Goin’ To The Chapel – Not
INFORMATION HAS REACHED these tender ears that the engagement of Charles Manson and Afton Elaine Burton aka “Star” has been called off. The bride is distraught and the groom has stormed back to the far corner of his cell to be alone.
My first thought was that maybe Charlie was just getting pre-wedding jitters. It is a big step after all and maybe he felt that he just wasn’t ready to settle down. He’s never been the rose covered cottage and white picket fence kind of boy.
Was it just a physical attraction? She denies that.

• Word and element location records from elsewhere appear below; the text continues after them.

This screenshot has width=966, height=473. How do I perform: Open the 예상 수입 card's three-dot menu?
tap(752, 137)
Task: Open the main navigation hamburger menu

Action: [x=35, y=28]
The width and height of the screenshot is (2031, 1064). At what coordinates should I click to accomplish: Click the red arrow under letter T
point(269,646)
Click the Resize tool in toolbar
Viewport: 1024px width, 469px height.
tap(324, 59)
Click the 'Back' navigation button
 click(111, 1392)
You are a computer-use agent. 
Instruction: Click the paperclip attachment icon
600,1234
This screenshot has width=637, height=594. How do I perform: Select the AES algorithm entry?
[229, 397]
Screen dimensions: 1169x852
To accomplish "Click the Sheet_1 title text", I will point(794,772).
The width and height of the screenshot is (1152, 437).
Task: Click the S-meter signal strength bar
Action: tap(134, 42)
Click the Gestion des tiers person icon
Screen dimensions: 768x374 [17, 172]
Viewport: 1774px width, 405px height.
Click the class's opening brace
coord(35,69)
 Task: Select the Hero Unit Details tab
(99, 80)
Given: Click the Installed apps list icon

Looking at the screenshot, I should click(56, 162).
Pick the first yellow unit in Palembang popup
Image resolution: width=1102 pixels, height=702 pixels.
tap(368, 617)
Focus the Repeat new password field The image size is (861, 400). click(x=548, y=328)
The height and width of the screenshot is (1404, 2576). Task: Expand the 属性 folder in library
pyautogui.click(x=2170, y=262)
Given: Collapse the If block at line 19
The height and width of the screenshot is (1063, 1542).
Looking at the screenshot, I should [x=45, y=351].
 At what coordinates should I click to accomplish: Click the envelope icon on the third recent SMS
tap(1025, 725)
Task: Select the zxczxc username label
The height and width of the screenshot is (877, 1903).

Maybe they couldn’t agree on how to raise the kids – Atheist or Satan Worshipper.
Boy, I was wrong.
Word has escaped from behind the walls of the California State Prison in Corcoran, California that the Groom, 80 years of age, became upset when he learned that his fiancée, aged 27, only wanted to marry him so that she would have legal custody of his corpse when he dies. Apparently, she had plans to have him mummified ala Vladimir Lenin (not John Lennon) and put on public display (for 25 cents a peek is my guess). This hurt Charlie’s feelings and, if his past is any indicator, this is not something you want to do. I hear he has a bit of a temper.
It is such a shame. I understand that they had already picked out a pattern for their dinnerware (aluminum with matching sporks).
Charlie should have known something was amiss when he learned that “Star” was on the bridal registry at both Allied Van Lines and Birdseye Frozen Foods. This girl had plans that Charlie just couldn’t live with.
I guess that their hope of getting matching swastika tattoos is off as well.
Now that the nuptials are cancelled perhaps I should try to get a refund on my gift: His ‘n Her Shivs.
Easy come, easy go.
As the Katy Perry song says, “Cause I’m still breathing. This sickness has no cure. Best abandon ship.”
Or just about anything by Taylor Swift.